Convert the rows below, from the line containing "MajorLink Code of Conduct (175, 742)" through the line containing "Médias (164, 714)" (both included), into a JSON list of strings with one string per line, omitting blank lines.

==== Task data

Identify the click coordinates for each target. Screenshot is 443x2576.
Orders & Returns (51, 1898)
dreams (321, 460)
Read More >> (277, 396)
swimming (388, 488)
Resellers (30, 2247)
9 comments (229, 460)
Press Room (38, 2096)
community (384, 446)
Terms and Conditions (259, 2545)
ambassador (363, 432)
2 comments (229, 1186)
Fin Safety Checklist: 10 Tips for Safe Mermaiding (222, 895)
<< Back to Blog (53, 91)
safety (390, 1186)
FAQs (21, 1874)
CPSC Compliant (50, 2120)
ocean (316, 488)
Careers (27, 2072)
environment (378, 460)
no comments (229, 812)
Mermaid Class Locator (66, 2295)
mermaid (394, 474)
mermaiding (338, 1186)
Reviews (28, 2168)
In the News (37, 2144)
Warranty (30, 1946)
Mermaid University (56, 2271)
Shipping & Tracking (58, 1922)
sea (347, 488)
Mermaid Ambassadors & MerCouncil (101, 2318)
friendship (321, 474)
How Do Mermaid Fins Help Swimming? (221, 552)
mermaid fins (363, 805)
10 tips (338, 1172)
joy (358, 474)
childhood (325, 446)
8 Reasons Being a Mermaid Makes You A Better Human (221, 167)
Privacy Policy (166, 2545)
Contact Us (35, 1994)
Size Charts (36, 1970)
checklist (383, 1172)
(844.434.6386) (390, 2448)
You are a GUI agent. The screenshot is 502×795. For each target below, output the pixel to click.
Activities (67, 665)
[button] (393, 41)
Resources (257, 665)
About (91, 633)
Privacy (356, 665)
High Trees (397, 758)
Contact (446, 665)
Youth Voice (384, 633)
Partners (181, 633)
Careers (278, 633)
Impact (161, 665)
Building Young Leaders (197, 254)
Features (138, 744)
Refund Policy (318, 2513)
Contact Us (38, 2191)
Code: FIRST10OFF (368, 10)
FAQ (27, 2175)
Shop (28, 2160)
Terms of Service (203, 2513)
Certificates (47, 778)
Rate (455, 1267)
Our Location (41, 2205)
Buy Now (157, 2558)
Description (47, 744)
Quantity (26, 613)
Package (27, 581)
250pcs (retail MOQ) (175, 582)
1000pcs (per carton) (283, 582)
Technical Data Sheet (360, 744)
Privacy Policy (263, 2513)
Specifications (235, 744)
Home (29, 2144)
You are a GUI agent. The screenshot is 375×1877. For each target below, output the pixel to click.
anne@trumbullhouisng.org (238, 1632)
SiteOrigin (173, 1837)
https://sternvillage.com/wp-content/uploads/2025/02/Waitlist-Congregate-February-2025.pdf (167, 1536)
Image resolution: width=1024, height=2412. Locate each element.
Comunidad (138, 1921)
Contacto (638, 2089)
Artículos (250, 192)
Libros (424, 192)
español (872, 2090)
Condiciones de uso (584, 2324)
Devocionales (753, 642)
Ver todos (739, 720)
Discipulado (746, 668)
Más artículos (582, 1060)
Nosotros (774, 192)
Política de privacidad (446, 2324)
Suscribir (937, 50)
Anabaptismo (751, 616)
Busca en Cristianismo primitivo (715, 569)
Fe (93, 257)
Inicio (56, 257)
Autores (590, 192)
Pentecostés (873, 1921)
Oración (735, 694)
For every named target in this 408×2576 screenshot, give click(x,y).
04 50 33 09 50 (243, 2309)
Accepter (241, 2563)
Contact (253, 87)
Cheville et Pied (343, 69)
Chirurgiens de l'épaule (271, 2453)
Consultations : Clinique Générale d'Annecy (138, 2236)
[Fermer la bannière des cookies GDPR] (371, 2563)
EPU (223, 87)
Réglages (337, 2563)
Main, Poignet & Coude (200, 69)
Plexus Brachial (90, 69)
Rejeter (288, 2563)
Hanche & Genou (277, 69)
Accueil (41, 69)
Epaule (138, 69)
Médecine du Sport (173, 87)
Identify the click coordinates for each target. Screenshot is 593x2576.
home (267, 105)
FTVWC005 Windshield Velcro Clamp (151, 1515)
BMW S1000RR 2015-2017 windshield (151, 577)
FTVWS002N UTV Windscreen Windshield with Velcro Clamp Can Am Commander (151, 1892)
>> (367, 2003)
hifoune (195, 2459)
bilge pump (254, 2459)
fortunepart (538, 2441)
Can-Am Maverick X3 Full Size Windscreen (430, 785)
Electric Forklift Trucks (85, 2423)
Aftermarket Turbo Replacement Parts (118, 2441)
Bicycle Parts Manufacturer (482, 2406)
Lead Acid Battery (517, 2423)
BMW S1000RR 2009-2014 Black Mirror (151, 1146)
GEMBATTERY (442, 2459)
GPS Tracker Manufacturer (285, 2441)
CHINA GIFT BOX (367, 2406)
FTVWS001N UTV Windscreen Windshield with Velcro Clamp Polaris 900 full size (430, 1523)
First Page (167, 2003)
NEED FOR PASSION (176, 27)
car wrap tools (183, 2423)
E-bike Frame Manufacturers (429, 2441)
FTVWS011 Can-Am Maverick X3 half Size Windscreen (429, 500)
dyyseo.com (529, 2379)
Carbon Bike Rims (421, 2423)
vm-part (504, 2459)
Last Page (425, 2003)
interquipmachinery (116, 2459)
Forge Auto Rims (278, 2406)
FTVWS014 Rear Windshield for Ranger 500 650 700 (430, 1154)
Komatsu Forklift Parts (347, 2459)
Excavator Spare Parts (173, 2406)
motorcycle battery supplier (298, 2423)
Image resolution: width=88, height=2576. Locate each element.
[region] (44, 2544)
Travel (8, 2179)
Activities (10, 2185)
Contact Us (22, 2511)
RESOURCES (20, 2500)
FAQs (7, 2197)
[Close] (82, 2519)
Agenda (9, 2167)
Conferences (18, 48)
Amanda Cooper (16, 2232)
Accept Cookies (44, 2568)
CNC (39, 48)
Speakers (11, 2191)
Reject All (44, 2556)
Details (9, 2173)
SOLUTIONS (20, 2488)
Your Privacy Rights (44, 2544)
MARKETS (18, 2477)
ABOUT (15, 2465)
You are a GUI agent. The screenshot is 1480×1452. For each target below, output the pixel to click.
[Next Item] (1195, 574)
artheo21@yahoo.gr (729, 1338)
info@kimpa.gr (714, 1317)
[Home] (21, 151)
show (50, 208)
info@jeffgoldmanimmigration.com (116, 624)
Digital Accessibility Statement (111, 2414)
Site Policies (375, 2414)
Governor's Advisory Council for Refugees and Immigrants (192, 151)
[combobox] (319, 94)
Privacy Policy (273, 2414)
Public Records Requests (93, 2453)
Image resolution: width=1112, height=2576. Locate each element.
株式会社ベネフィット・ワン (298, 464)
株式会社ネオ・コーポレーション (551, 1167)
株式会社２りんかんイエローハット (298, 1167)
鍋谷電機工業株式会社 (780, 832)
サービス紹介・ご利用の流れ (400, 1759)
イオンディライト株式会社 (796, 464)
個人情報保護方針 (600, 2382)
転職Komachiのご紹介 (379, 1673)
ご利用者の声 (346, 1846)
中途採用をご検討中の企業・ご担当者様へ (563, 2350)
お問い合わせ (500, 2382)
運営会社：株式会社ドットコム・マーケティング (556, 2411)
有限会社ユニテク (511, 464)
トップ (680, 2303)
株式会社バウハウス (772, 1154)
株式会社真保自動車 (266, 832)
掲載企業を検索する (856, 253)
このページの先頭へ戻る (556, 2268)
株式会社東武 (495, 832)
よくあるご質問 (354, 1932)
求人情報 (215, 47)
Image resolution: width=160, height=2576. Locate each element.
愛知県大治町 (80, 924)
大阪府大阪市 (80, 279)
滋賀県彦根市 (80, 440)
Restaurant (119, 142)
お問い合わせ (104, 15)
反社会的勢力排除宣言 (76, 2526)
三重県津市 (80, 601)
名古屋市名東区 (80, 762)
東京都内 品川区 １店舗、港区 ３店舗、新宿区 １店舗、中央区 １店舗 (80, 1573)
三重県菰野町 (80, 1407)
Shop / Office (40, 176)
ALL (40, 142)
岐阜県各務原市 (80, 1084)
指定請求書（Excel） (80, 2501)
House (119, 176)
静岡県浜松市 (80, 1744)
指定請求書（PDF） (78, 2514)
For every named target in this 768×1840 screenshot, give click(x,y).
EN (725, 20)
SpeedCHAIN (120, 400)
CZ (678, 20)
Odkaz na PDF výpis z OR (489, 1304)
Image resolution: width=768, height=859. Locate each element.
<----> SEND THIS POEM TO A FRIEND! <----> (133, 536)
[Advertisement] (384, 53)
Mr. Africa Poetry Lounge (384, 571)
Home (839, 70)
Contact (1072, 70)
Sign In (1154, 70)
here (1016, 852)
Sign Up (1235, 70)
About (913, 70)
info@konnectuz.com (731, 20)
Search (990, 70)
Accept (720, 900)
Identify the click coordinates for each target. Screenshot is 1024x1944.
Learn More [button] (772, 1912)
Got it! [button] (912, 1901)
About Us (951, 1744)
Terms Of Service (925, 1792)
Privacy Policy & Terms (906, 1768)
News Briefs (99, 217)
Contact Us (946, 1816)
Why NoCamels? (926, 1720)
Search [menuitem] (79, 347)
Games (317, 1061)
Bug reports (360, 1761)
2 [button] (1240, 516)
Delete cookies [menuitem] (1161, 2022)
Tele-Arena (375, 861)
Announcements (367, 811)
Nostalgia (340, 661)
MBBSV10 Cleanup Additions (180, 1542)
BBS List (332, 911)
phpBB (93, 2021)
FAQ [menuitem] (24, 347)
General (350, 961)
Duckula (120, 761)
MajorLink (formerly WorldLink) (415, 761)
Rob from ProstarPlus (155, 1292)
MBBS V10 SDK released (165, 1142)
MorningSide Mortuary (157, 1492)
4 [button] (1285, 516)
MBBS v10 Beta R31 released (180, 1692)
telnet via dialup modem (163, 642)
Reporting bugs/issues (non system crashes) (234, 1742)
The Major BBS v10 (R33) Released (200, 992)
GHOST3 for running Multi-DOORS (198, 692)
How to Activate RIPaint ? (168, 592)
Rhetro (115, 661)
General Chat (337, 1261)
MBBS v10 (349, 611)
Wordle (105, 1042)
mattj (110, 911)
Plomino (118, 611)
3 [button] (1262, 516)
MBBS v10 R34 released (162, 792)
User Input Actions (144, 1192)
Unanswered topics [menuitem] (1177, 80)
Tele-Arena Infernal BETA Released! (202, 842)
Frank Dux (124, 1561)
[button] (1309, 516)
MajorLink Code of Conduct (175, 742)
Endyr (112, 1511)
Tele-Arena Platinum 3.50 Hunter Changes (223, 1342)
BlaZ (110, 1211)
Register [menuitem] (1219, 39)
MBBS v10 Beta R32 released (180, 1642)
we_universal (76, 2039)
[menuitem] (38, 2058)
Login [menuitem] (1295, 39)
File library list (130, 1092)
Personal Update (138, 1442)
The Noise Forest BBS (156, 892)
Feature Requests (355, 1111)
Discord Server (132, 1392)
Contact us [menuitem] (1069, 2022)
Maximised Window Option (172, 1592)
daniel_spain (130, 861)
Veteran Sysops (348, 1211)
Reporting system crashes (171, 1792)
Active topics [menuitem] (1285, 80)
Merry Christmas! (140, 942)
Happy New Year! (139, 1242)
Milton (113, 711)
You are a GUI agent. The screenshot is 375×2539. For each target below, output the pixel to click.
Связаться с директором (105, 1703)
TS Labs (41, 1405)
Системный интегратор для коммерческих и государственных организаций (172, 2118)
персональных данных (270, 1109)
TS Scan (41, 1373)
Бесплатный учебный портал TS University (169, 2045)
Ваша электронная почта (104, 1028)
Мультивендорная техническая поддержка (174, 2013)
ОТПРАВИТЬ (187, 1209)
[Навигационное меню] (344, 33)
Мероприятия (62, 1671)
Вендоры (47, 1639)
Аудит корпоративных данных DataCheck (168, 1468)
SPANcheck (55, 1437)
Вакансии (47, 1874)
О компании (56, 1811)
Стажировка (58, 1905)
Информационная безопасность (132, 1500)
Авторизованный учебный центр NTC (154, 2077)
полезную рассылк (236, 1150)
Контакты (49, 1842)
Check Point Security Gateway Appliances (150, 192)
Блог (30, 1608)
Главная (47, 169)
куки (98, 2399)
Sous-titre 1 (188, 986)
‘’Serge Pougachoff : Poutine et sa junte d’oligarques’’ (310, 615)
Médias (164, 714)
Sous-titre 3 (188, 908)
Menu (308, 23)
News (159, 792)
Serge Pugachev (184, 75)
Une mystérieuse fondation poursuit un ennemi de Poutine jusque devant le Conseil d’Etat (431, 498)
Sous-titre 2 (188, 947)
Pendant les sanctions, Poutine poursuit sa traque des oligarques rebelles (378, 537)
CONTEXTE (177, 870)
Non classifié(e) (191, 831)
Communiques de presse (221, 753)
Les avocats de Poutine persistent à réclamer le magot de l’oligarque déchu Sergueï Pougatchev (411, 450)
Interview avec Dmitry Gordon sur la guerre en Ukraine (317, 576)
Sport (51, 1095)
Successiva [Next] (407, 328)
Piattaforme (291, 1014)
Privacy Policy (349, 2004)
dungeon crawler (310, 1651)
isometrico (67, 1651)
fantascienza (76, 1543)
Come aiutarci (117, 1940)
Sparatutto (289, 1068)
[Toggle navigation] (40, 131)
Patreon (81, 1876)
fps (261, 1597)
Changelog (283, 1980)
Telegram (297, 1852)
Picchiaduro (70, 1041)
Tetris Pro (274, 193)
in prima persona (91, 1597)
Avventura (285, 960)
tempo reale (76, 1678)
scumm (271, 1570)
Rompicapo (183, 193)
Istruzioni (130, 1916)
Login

========

## Task solution
[
  "MajorLink Code of Conduct (175, 742)",
  "Endyr (112, 1511)",
  "Tele-Arena Platinum 3.50 Hunter Changes (223, 1342)",
  "BlaZ (110, 1211)",
  "Register [menuitem] (1219, 39)",
  "MBBS v10 Beta R32 released (180, 1642)",
  "we_universal (76, 2039)",
  "[menuitem] (38, 2058)",
  "Login [menuitem] (1295, 39)",
  "File library list (130, 1092)",
  "Personal Update (138, 1442)",
  "The Noise Forest BBS (156, 892)",
  "Feature Requests (355, 1111)",
  "Discord Server (132, 1392)",
  "Contact us [menuitem] (1069, 2022)",
  "Maximised Window Option (172, 1592)",
  "daniel_spain (130, 861)",
  "Veteran Sysops (348, 1211)",
  "Reporting system crashes (171, 1792)",
  "Active topics [menuitem] (1285, 80)",
  "Merry Christmas! (140, 942)",
  "Happy New Year! (139, 1242)",
  "Milton (113, 711)",
  "You are a GUI agent. The screenshot is 375×2539. For each target below, output the pixel to click.",
  "Связаться с директором (105, 1703)",
  "TS Labs (41, 1405)",
  "Системный интегратор для коммерческих и государственных организаций (172, 2118)",
  "персональных данных (270, 1109)",
  "TS Scan (41, 1373)",
  "Бесплатный учебный портал TS University (169, 2045)",
  "Ваша электронная почта (104, 1028)",
  "Мультивендорная техническая поддержка (174, 2013)",
  "ОТПРАВИТЬ (187, 1209)",
  "[Навигационное меню] (344, 33)",
  "Мероприятия (62, 1671)",
  "Вендоры (47, 1639)",
  "Аудит корпоративных данных DataCheck (168, 1468)",
  "SPANcheck (55, 1437)",
  "Вакансии (47, 1874)",
  "О компании (56, 1811)",
  "Стажировка (58, 1905)",
  "Информационная безопасность (132, 1500)",
  "Авторизованный учебный центр NTC (154, 2077)",
  "полезную рассылк (236, 1150)",
  "Контакты (49, 1842)",
  "Check Point Security Gateway Appliances (150, 192)",
  "Блог (30, 1608)",
  "Главная (47, 169)",
  "куки (98, 2399)",
  "Sous-titre 1 (188, 986)",
  "‘’Serge Pougachoff : Poutine et sa junte d’oligarques’’ (310, 615)",
  "Médias (164, 714)"
]